Louise Kennedy of Women's Aid NI said she feared some of the statements made in the case of four Ulster rugby players, who were cleared of all charges, would adversely impact women coming forward to report crimes.
During the trial in Belfast defence barrister Frank O'Donoghue QC, who represented Stuart Olding, told the jury there were a string of questions police should have asked the woman who made the allegations.
"Why didn't she scream the house down?" he said
"A lot of very middle-class girls were downstairs.
"They were not going to tolerate a rape or anything like that."
The Irish News contacted the Bar Library and asked Mr O'Donoghue to respond to the criticism to his comments. So far however there has been no response.
The Women's Aid worker said her organisation was "very clear" that rape "does not discriminate against anybody" and that most victims did not "scream or run away" but instead became numb with fear.
Ms Kennedy, who is the body's Regional Policy and Information Co-ordinator, said: "It's common knowledge that the trauma response of the body system is not just 'fight or flight'. It's a bit deeper than that," she added.
"You could fight or might run away - but many people freeze, tense up and do nothing, you then might start diplomatically try to convince someone to stop and then you may go completely limp.
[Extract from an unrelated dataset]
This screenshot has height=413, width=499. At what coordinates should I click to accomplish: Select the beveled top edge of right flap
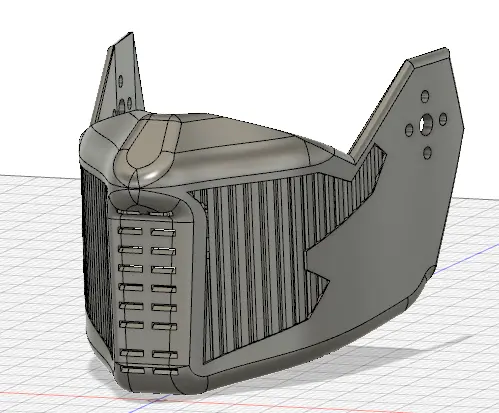[x=428, y=56]
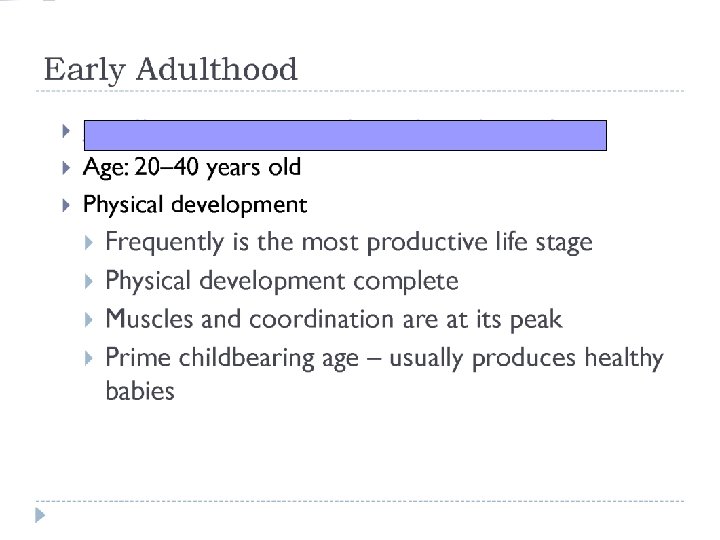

"With regards to 'middle class' women not 'tolerating rape', we are very clear we support victims of domestic and sexual violence across Northern Ireland. It does not discriminate between class, ethnicity...abuse and rape happens everywhere.''
The leading campaigner said the Women's Aid helpline had received distressed calls since the trial started two months ago from victims who said it had "put them off ever reporting rape of sexual violence to police" or "going through the criminal justice system".
There has been severe criticism of "vile" comments made about the woman at the centre of the trial on social media.
South Belfast Green Party assembly member Clare Bailey, who works for the support group Nexus, expressed concern about any suggestion that someone from a more privileged background cared more about rape victims.
"Rape is not just a sexual crime, it is about power and control," Ms Bailey said.